In Burkina Faso the youth have done what all the young people of Africa should do -- chase away from power thieving dictators who want to be president for life.

Blaise Campaore, in office since he killed an African hero Thomas Sankara in 1987 tried to strong-arm the country's Parliament into voting a change to the constitution which would've allowed him to run again for the presidency next year.

He had ignored all appeals from civil society and the opposition not to abuse the constitution. So before Parliament could cast the vote, young people took matters into their hands -- they raided Parliament buildings and set it on fire. The youth also attacked and destroyed the homes belonging to relatives and close associates of Campaore.

The dictator saw the writing on the wall and he resigned before fleeing the capital city in a heavily armed convoy heading in the direction of Po, a town towards the border with Ghana.

Although leaders of the military have stepped in, they insist, to fill a power vacuum -- they too should beware.

Should they decide to block the evolution of democratic governance in Burkina Faso, then they too could end up leaving the capital, Ouagadougou, in long convoys.

There are several other African countries where the majority of the population are young, as in Burkina Faso, and unemployed. In Uganda, for example, where dictator Yoweri Museveni has been in office for 28 years, youth unemployment is estimated anywhere between 63% to 80%; reportedly the highest in the whole world. Things could become more combustible in the following months since the dictator insists on running again in 20016.

A split has emerged within his own ruling party and given the popular discontent, it won't be much of a surprise if he also ends up departing in a long convoy or a flight out of the country since the State House is very near the airport. As was the case with Campaore, Gen. Museveni's immediate family and close associates have also been fleecing the national treasury and would likely accompany him.

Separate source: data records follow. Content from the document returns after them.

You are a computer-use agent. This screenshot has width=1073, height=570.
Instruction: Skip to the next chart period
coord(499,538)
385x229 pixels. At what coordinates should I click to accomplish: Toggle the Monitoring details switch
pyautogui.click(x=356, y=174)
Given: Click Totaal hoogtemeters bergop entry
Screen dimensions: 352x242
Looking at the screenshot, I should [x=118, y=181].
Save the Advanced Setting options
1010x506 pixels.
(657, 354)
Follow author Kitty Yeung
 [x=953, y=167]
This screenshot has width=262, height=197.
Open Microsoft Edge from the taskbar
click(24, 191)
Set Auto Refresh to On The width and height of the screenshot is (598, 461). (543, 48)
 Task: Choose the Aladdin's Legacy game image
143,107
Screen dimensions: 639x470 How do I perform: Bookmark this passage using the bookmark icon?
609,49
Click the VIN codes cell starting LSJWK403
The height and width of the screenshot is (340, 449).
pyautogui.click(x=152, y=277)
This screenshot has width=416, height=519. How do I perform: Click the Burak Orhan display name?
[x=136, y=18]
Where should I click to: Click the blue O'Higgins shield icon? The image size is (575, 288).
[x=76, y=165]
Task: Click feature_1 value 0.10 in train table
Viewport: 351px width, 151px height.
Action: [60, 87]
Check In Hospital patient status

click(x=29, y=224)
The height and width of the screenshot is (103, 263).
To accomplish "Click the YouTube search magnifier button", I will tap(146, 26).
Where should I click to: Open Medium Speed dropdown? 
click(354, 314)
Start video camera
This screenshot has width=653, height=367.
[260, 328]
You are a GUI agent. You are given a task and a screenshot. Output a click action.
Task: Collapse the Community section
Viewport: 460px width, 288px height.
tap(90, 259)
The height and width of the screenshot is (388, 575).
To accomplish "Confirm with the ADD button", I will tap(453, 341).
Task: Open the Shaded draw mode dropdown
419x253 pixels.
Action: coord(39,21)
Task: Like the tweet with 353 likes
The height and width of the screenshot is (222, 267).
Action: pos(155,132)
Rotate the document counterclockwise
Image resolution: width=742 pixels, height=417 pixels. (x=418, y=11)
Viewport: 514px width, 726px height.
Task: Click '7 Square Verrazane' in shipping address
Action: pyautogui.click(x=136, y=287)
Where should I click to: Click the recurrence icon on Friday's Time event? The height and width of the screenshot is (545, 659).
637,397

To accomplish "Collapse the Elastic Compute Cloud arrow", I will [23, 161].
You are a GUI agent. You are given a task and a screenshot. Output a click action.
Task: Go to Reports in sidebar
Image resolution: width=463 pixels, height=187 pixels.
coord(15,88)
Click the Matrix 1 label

Other countries with long term rulers include Angola, Sudan, Congo Republic (Brazaville), Cameroon, Equatorial Guinea, and Zimbabwe.

Things are desperate for youth in Africa. Apart from the high-rates of unemployment, they see no path for them to inherit the reins of state power. With such increasing feelings of desperation, youth in Africa will conclude that they have nothing to lose. This was what motivated Burkina Faso's young to become bold and fearless.

Similar actions may be repeated in other African countries unless tyrants step aside and allow a new crop of young leaders to command center-stage.